---- MATERIAL FOR THIS EXERCISE

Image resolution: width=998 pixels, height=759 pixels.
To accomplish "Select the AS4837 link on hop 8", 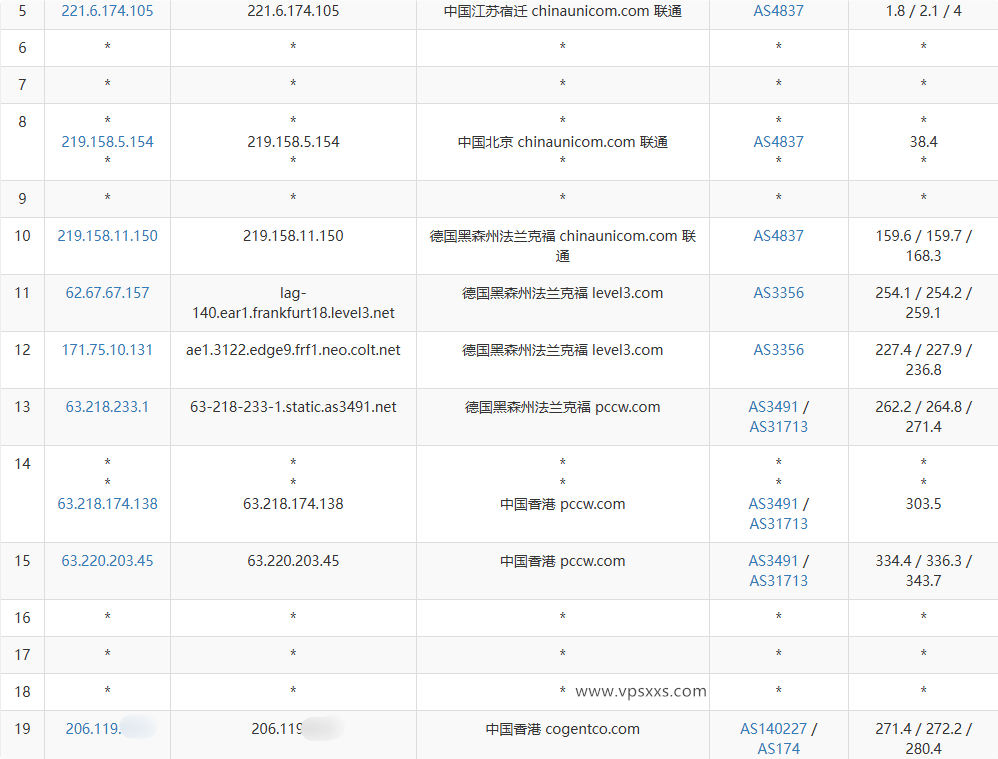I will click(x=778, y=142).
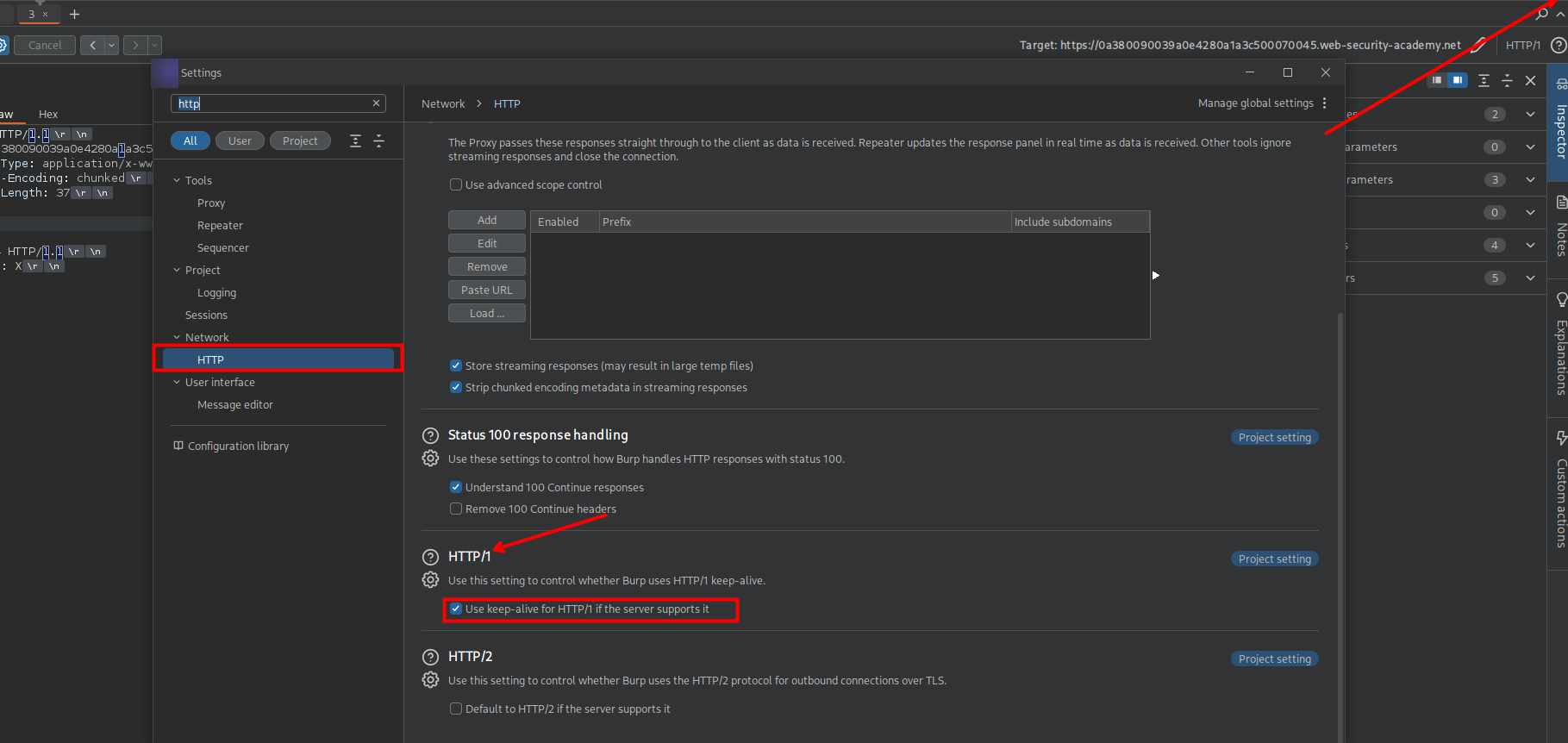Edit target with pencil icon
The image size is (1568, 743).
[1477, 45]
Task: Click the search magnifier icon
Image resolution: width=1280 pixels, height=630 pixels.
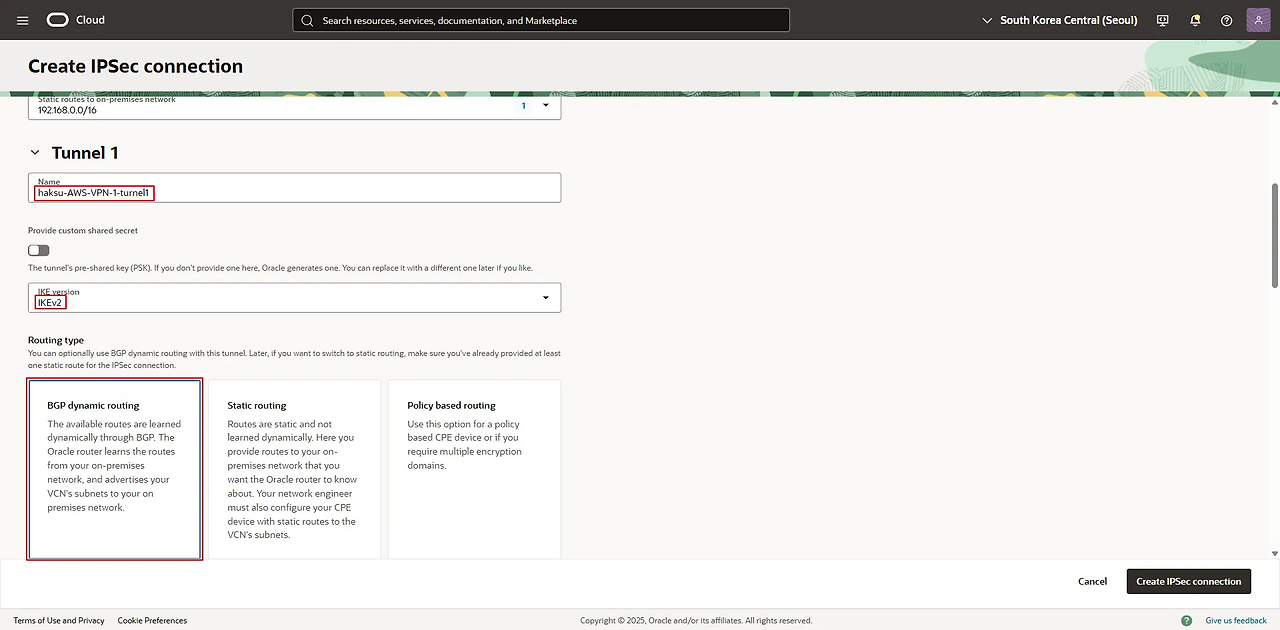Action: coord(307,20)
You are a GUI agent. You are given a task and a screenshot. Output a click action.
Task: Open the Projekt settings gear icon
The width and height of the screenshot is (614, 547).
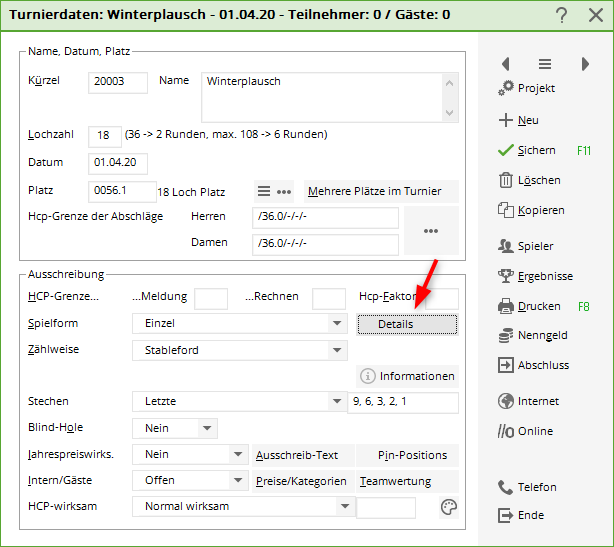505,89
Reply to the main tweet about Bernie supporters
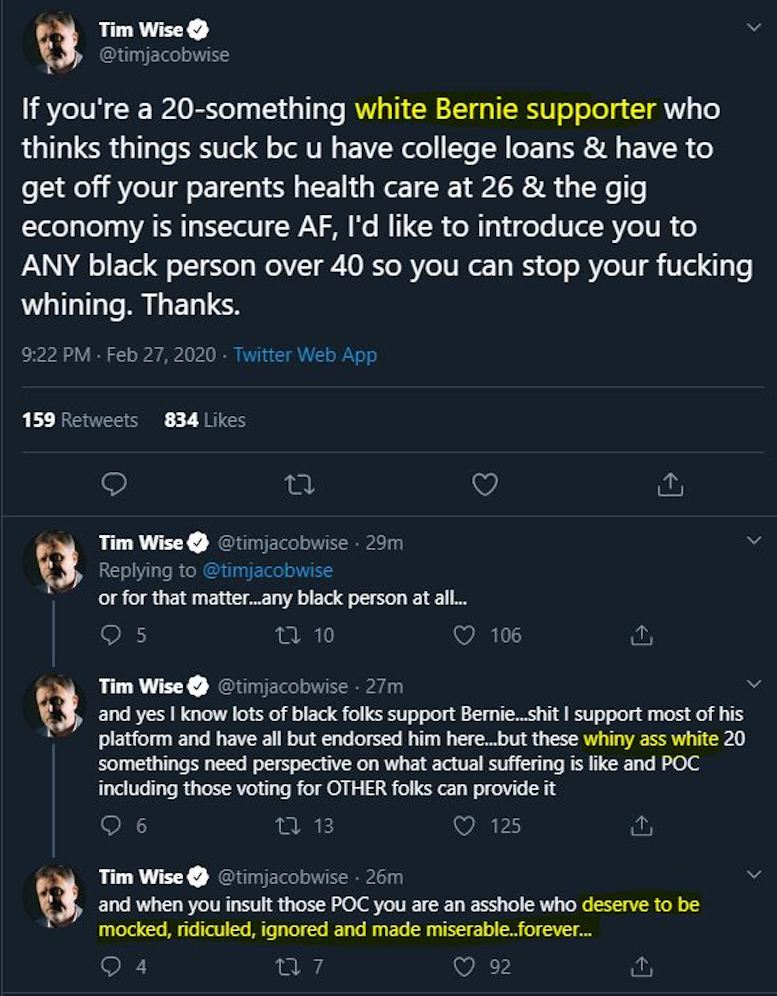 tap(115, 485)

--------

- [PROBLEM TO WORK ON] Give an exact copy of the line containing "The width and" and every line after it through the end of the entries. Pictures are to be dropped.

- [EXERCISE OUTPUT]
The width and height of the screenshot is (614, 547).
505,89
Reply to the main tweet about Bernie supporters
 tap(115, 485)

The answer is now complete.